(FL)
Tampa Bay Times [Tampa Bay FL]
June 24, 2022
A report detailed years of mishandling sex abuse reports.
This article represents the opinion of the Tampa Bay Times Editorial Board.
The reforms adopted this month by the Southern Baptist Convention mark the start of a long road toward reestablishing faith in the wake of the church’s sex abuse scandal. The sheer scope of the abuse and the church’s indefensible failure to act call into question how much of this is an exercise in accountability or public relations. Of course, that remains to be seen, but at least the church has brought a microscope to a history it must fully explain.
The reforms come just days after an independent investigation revealed a list of 700 volunteers, ministers and pastors known to be “credibly accused” of sexual abuse. As the Tampa Bay Times’ Anastasia Dawson reported, roughly 8,500 delegates overwhelming approved the changes in a vote June 14 during the organization’s annual meeting. The Southern Baptist Convention is the nation’s largest Protestant denomination, with 14 million members across more than 47,000 affiliated churches nationwide.

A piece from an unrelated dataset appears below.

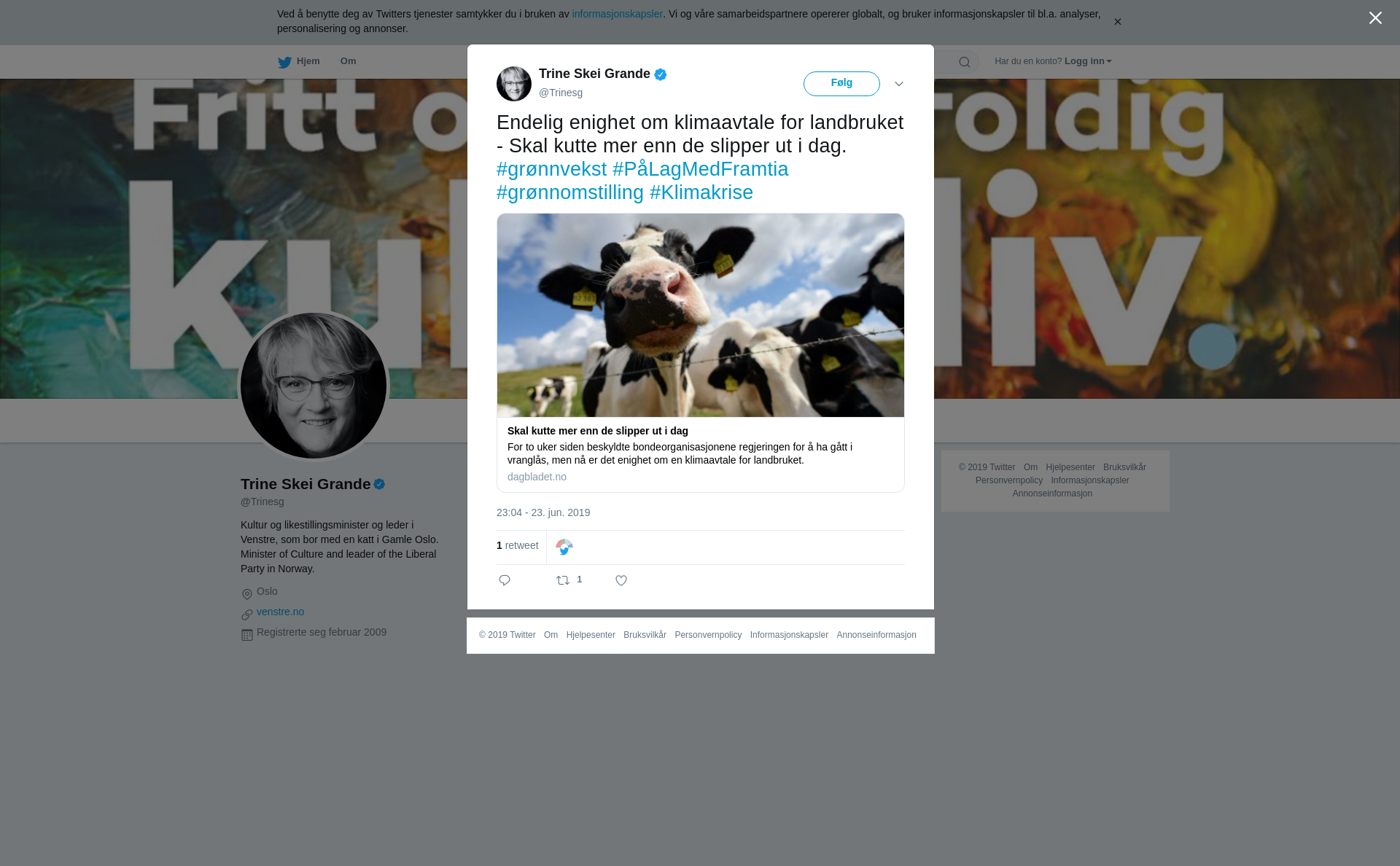Screen dimensions: 1400x866
Task: Dismiss the cookie notice banner
Action: pyautogui.click(x=1117, y=22)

The changes were prompted after the membership voted last year to review sexual assault claims reported to the executive committee. A scathing report, released last month by independent consultancy firm Guidepost Solutions, detailed the multiple ways that leaders mishandled cases and stonewalled and denigrated sexual abuse survivors, all while maintaining a list of roughly 700 known cases between 2000 and 2019 that involved Southern Baptist Convention-affiliated clergy deemed “credibly accused.” Those mentioned were either the subject of civil judgments, criminal convictions or, in some cases, even submitted their own confessions to acts of sexual abuse on people ranging from senior citizens to a 3-year-old child.
This isn’t an indictment of Southern Baptists, organized worship or religious faith, but of sexual predators and their enablers in power who victimized followers of all ages. The report documents numerous cases of sexual abuse, finding that for almost two decades, survivors tried to report “child molesters and other abusers” who worked as pastors or church staff. But convention officials “closely guarded information about abuse allegations and lawsuits,” and “were singularly focused on avoiding liability for the SBC.” The secrecy compounded the trauma by making some victims feel ignored and leaving some abusers in the ministry. Florida was second on the list with at least 58 known predators in Southern Baptist churches. Only Texas had more.

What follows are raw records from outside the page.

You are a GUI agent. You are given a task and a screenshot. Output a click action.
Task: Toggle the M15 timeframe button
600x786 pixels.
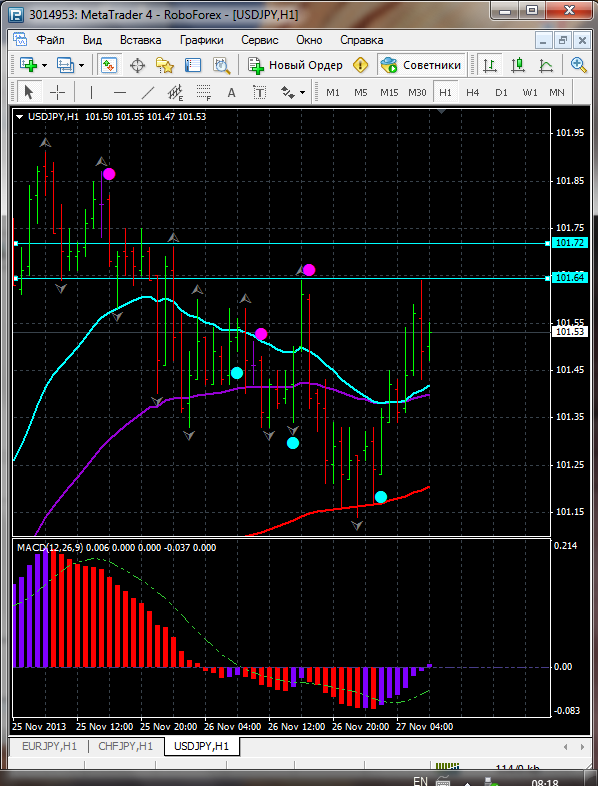389,92
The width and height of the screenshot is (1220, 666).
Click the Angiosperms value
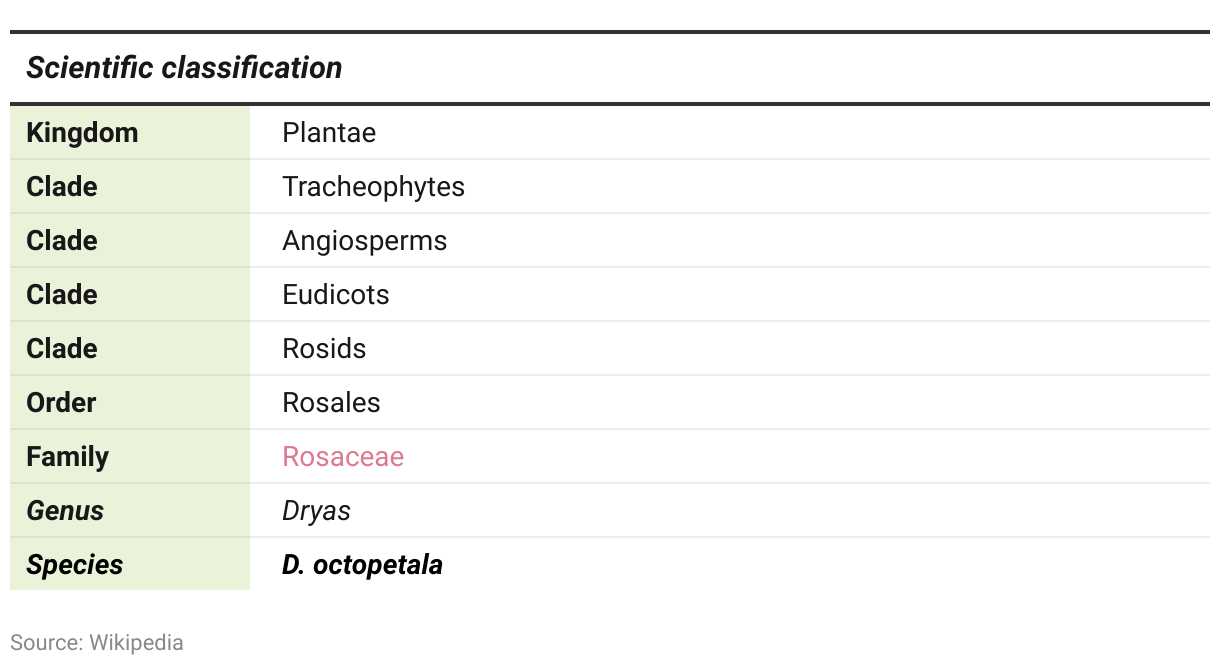pyautogui.click(x=364, y=241)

The reforms call for the convention to issue a formal apology, to establish a permanent task force to oversee change and to create a more detailed public database tracking known predators. The convention needs to work with its affiliated churches to conduct stronger background checks on ministry staff and volunteers, and to make those findings easily and widely available across jurisdictions. Congregants also need to demand more from their church leaders. And law enforcement should vigorously prosecute abuse without fearing criticism of crossing some church-state divide.
Confronting this legacy in meaningful, tangible ways is the only course for reestablishing public faith in the convention. And as the Roman Catholic Church’s own experience shows, any equivocation or missteps along the way will only worsen the damage.